▶ Soal 1
Menurut artikel tentang air minum dan sanitasi, aspek pembangunan nasional apa saja yang dicakup Visi Indonesia Emas 2045? Sebutkan semuanya.
▶ Soal 2
Tuliskan ulang tanpa perubahan bagian artikel tentang air minum dan sanitasi, mulai dari "Indonesia Emas 2045 menggambarkan" sampai dengan "alam yang berkelanjutan.".
▶ Soal 3
Lanjutkan artikel tentang air minum dan sanitasi, dimulai setelah kalimat terakhirnya.

▶ Kutipan Terpilih
┏━━

PERPAMPSI Sampaikan Empat Ironi Kebijakan Sektor Air Minum dan Sanitasi

Oleh : Hariyanto | Rabu, 18 September 2024 - 20:22 WIB

Kiri ke kanan: Dr. Subekti (Direktur Eksekutif PERPAMSIl), Andi Wijaya Adani (Wakabid Standarisasi dan Settifikasi Produk SPAM PERPAMSI), Arief Wisnu Cahyono (Wakil Ketiua Umum PERPAMSI), Rino Indira Agustiawan (Sekretaris Umum PERPAMSI), Agus Subali (Bendahara PERPAMSI)
Kiri ke kanan: Dr. Subekti (Direktur Eksekutif PERPAMSIl), Andi Wijaya Adani (Wakabid Standarisasi dan Settifikasi Produk SPAM PERPAMSI), Arief Wisnu Cahyono (Wakil Ketiua Umum PERPAMSI), Rino Indira Agustiawan (Sekretaris Umum PERPAMSI), Agus Subali (Bendahara PERPAMSI)

INDUSTRY.co.id - Jakarta - Visi Indonesia Emas 2045 adalah cita-cita besar yang ditetapkan untuk menjadikan Indonesia sebagai negara maju pada tahun 2045, bertepatan dengan peringatan 100 tahun kemerdekaan Indonesia. Visi ini mencakup berbagai aspek pembangunan nasional, mulai dari ekonomi, sosial, budaya, hingga lingkungan. Tujuannya adalah menciptakan masyarakat yang makmur, adil, dan berkelanjutan.

Indonesia Emas 2045 menggambarkan Indonesia sebagai negara dengan ekonomi yang kuat dan berdaya saing tinggi, tingkat pendidikan dan kesehatan yang merata dan tinggi, serta masyarakat yang harmonis dan berbudaya. Visi ini juga mencakup keinginan untuk memiliki tata kelola pemerintahan yang baik, infrastruktur yang modern (termasuk air minum dan sanitasi), serta pemanfaatan sumber daya alam yang berkelanjutan.

Salah satu PR terbesar dalam mewujudkan cita-cita Indonesia Emas 2045 adalah meningkatkan infrastruktur, terutama di sektor air minum dan sanitasi. Apabila para pengurus negara ini tidak cakap dalam mengelola bidang air dan sanitasi, cita-cita menjadi negara maju di 2045 bisa saja hanya sebagai mimpi yang tidak akan terwujud.

Ironi Pertama

Inpres Percepatan Penyediaan Air Minum: 

Dari Harapan Menjadi Kekecewaan

Air minum/bersih merupakan kebutuhan dasar yang sangat vital bagi kehidupan manusia. Akses yang mudah terhadap air minum yang layak menjadi salah satu faktor utama yang memengaruhi kesehatan, kesejahteraan, dan pertumbuhan ekonomi suatu wilayah. Sayangnya, hingga kini masih banyak masyarakat Indonesia yang belum menikmati akses air minum perpipaan yang layak dan aman.

┗━━

▶ Bagian Data
┏━━

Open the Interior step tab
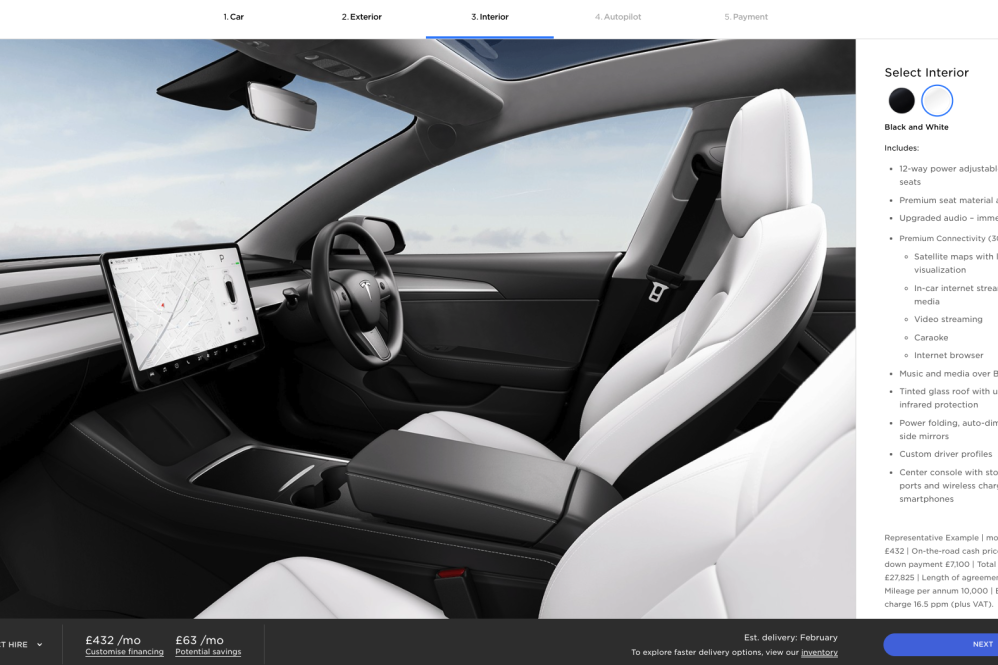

┗━━

▶ Hasil 1
- ekonomi
- sosial
- budaya
- lingkungan

▶ Hasil 2
Indonesia Emas 2045 menggambarkan Indonesia sebagai negara dengan ekonomi yang kuat dan berdaya saing tinggi, tingkat pendidikan dan kesehatan yang merata dan tinggi, serta masyarakat yang harmonis dan berbudaya. Visi ini juga mencakup keinginan untuk memiliki tata kelola pemerintahan yang baik, infrastruktur yang modern (termasuk air minum dan sanitasi), serta pemanfaatan sumber daya alam yang berkelanjutan.

▶ Hasil 3
Untuk mengatasi masalah ini, pada Januari 2024, Pemerintah telah meluncurkan program percepatan sambungan air minum perpipaan melalui Instruksi Presiden (Inpres) No. 1 Tahun 2024 tentang Percepatan Penyediaan Air Minum dan Layanan Pengelolaan Air Limbah Domestik. Melalui Inpres ini, Presiden RI menginstruksikan program percepatan akses air minum perkotaan sebanyak 3 juta sambungan rumah (SR).

Inpres percepatan penyediaan air minum yang menyasar masyarakat perkotaan, diarahkan untuk memanfaatkan kapasitas produksi sistem penyediaan air minum (SPAM) yang belum terpakai (idle capacity) di daerah sebesar total 25.500 liter per detik. Awalnya, program ini menjadi kabar baik di tengah seretnya pertumbuhan akses air minum perpipaan bagi masyarakat. Terlebih bila mengacu pada isu dan permasalahan sektor air minum yang masih berkutat pada cakupan pelayanan yang rendah namun di sisi lain masih tersedia idle capacity yang masih tinggi.

Hingga 2022 capaian akses air minum perpipaan berdasarkan data BPS 2023 sebesar 19,76 persen. Di tingkat ASEAN capaiain ini termasuk terendah dibanding capaian layanan air perpipaan negara tetangga seperti Singapura 100 persen; Malaysia 95 persen; Thailand 71 persen; Philipina 60 persen; Myanmar 27 persen; Kamboja 25 persen. Untuk akses sanitasi, hingga tahun 2022 baru mencapai 10,16 persen dari target 15 persen di tahun 2024, yang menempatkan Indonesia pada posisi terendah di negara ASEAN.

Sebelumnya, Menteri Perencanaan Pembangunan Nasional (PPN)/Kepala Badan Perencanaan Pembangunan Nasional (Bappenas) Suharso Monoarfa mengatakan, target pemasangan air minum adalah 10 juta sambungan rumah (SR). Hal itu tercantum dalam Rencana Pembangunan Jangka Menengah Nasional (RPJMN) 2019-2024. 

Namun, hingga tahun 2023, baru tersambung sebanyak 3,8 juta SR baru. Nah, gap yang hampir 6,2 juta inilah yang coba diakselerasi melalui Inpres No. 1 Tahun 2024. Kementerian PUPR selaku leading sector, memperkirakan dana yang dibutuhkan untuk program air minum dan santasi nasional hingga 2024 total mencapai Rp16,6 triliun.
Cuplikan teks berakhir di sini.